Chairman Robert C. Scott, D-Va., and Civil Rights and Human Services Subcommittee Chair Suzanne Bonamici, D-Ore., said the draft bill to be taken up at the markup addresses a basic responsibility to keep children from going hungry.
—CQ-Roll Call
UC and CSU campuses to provide cheap abortion pills amid California’s post-Roe push
LOS ANGELES — Abortion pills will soon be easily and cheaply available to students at the University of California and California State University under a state law aimed at expanding access to the medication to college students, a move that could become a flashpoint for anti-abortion groups vowing to challenge it.
The pills will be available through campus medical centers starting Jan. 1, 2023, when a 2019 law takes effect that made California the first state in the nation to require public universities to offer the pills.
The move further cements California’s effort to become a haven for abortion care — specifically servicing a population whose age group makes up the majority of terminated pregnancies. About 60% of abortion patients are in their 20s, according to the Guttmacher Institute, a research organization that supports abortion rights.
“We knew it was important then, but it’s even more important now,” said state Sen. Connie M. Leyva, D-Chino, who authored the bill. “Now, I think it offers bigger ramifications.”
—Los Angeles Times
South Carolina man charged in Jan. 6 Capitol riot had Nazi images on phone
COLUMBIA, S.C. — A South Carolina man charged in the Jan. 6 Capitol riot is back in the hot seat after federal prosecutors say the man’s cellphone included 80 Nazi and white supremacist images, according to a government sentencing memorandum in the case.
Prosecutors are seeking 30 days in jail for Elliot Bishai, 22, of Fort Mill in York County, for his participation in the riot, during which he climbed through a broken window and encouraged rioters to invade the Capitol. Inside he yelled, “Civil War 2!” according to the government memorandum.
At the time of the riot, Bishai was a member in the federally supported Civil Air Patrol, the civilian auxiliary of the U.S. Air Force.
He should have known that being part of the Capitol meant that he “betrayed his duty to keep the homeland safe,” the prosecution memo said. The Civilian Air Patrol’s mission is “devoted to public safety,” the memo said.
—The State (Columbia, S.C.)
Myanmar executes activists in first use of death penalty in decades
Myanmar’s military regime has executed four individuals, including a deposed pro-democracy lawmaker and a prominent activist, in its first use of the death penalty in more than three decades, state media reported Monday.

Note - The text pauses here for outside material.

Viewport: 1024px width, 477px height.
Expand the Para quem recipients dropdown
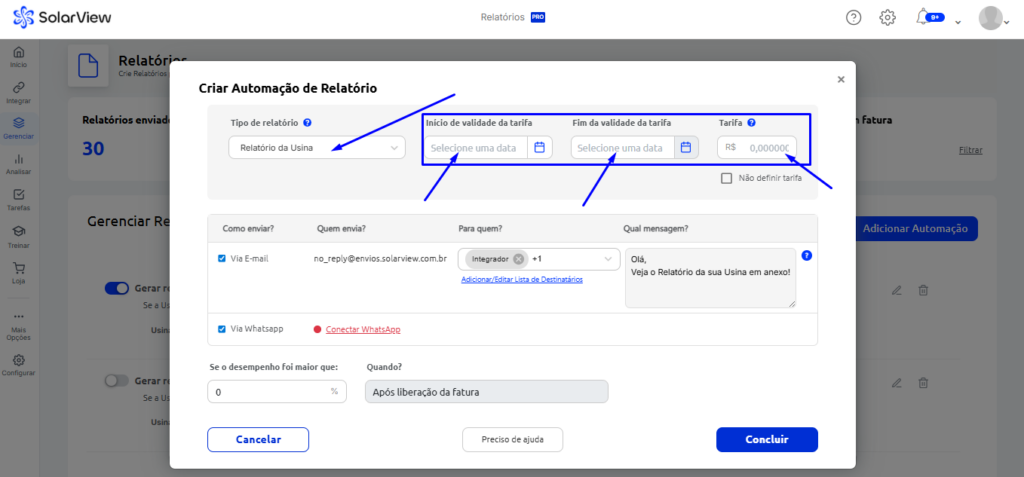point(608,259)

Kyaw Min Yu, also known as Jimmy, a leader of the activist group that opposed former dictator Ne Win, and Phyo Zeya Thaw, a civilian lawmaker overthrown in last year’s coup, were among the four. They were charged with treason and terrorism by a military tribunal this year and were executed for carrying out “brutal and inhumane terror acts such as murdering many innocent people,” according to Global New Light of Myanmar, a state-owned English daily.
The executions are the first to be carried out in the overwhelmingly Buddhist Southeast Asian nation since 1988 and follow some 2,000 extra-judicial civilian killings by military forces in less than 18 months, according to estimates last month by the United Nations Office of the High Commissioner for Human Rights.
More than 70% of the countries in the world “have abolished capital punishment in law or practice,” according to the U.S.-based Death Penalty Information Center, an authority in the subject.